= WHAT YOU HAVE TO DO =
Please return the lines below verbatim, beginning at the one that has "Astuces pour séduire" and stopping after the one that has "La musique comme un art (135, 2045)", and add no other lines.

Stored data entries
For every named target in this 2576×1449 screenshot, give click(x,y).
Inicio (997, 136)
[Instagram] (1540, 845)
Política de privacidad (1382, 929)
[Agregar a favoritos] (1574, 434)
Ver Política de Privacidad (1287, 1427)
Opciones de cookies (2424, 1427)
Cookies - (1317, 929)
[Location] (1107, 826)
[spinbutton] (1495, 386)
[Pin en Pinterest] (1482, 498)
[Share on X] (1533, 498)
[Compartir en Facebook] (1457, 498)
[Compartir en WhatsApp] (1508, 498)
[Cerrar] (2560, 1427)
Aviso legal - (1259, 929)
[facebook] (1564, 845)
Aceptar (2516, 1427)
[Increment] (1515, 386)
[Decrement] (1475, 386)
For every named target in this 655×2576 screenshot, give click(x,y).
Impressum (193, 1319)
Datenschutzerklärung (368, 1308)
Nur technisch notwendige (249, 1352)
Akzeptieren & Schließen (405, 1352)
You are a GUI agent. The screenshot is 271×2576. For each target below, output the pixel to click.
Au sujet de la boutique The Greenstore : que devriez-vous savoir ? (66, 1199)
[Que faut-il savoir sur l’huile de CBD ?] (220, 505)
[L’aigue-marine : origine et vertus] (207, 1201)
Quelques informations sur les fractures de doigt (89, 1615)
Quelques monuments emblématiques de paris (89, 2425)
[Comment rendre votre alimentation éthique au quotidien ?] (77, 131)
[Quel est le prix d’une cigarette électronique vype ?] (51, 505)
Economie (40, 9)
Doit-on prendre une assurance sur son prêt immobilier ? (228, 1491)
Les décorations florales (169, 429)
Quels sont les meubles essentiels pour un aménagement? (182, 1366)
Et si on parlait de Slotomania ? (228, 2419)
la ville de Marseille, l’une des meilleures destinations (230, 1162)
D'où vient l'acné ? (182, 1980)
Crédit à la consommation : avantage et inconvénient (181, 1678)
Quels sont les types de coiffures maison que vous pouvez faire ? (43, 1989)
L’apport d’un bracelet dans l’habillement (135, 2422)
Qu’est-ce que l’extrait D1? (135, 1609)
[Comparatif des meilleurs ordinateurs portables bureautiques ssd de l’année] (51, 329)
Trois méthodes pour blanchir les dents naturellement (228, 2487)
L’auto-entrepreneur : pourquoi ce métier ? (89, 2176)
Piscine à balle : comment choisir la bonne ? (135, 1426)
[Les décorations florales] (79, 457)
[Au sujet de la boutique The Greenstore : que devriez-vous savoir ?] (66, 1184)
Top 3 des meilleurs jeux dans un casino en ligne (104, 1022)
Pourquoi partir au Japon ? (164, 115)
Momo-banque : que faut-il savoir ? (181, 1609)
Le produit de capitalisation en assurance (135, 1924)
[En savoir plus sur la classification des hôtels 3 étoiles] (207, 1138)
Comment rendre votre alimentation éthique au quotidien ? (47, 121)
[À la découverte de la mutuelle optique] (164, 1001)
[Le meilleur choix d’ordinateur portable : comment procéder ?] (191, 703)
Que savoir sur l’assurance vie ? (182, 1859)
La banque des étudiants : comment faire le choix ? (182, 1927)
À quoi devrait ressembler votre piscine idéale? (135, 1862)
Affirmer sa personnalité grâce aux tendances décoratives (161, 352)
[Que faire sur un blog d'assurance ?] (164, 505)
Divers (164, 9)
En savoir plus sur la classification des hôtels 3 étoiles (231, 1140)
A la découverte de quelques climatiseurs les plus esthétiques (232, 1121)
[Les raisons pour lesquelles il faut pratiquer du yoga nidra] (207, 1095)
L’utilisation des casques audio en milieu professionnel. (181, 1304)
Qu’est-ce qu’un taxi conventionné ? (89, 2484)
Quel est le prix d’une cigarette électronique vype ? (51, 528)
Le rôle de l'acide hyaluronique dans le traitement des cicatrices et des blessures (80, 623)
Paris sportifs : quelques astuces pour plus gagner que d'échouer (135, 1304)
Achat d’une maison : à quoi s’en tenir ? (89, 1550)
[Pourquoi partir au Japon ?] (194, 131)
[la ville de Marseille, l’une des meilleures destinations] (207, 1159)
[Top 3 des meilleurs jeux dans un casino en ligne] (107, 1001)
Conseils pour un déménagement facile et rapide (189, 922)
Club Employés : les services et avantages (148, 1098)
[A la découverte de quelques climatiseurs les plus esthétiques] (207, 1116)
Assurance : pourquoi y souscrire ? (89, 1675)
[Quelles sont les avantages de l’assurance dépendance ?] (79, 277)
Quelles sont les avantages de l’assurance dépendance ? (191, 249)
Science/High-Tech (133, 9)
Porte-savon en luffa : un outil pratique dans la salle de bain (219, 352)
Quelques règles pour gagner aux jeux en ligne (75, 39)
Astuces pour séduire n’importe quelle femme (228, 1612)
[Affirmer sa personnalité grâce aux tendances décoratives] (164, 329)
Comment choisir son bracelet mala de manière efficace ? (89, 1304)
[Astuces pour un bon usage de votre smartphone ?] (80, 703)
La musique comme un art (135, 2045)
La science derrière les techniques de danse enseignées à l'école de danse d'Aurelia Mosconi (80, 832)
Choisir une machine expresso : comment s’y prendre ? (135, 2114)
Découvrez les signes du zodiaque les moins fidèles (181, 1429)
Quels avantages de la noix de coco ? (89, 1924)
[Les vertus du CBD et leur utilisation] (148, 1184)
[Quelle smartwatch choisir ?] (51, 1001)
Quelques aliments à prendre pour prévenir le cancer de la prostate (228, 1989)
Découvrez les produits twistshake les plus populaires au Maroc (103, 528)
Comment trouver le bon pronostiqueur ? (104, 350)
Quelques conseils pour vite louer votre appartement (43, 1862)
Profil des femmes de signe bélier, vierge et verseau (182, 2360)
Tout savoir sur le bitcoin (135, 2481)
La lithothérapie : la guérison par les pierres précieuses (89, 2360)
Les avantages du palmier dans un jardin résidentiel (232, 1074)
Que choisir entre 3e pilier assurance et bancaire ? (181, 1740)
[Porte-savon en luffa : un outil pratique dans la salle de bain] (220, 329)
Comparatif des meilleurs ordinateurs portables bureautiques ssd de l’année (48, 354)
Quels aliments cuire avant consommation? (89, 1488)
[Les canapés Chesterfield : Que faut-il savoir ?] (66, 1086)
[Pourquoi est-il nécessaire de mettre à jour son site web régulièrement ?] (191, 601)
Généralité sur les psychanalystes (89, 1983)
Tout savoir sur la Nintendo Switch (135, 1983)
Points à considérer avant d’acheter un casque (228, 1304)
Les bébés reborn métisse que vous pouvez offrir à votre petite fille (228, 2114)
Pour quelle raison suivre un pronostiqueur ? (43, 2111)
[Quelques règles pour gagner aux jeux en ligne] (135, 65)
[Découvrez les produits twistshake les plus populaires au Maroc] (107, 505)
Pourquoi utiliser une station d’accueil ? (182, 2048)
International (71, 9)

= WRITTEN ANSWER =
Astuces pour séduire n’importe quelle femme (228, 1612)
[Affirmer sa personnalité grâce aux tendances décoratives] (164, 329)
Comment choisir son bracelet mala de manière efficace ? (89, 1304)
[Astuces pour un bon usage de votre smartphone ?] (80, 703)
La musique comme un art (135, 2045)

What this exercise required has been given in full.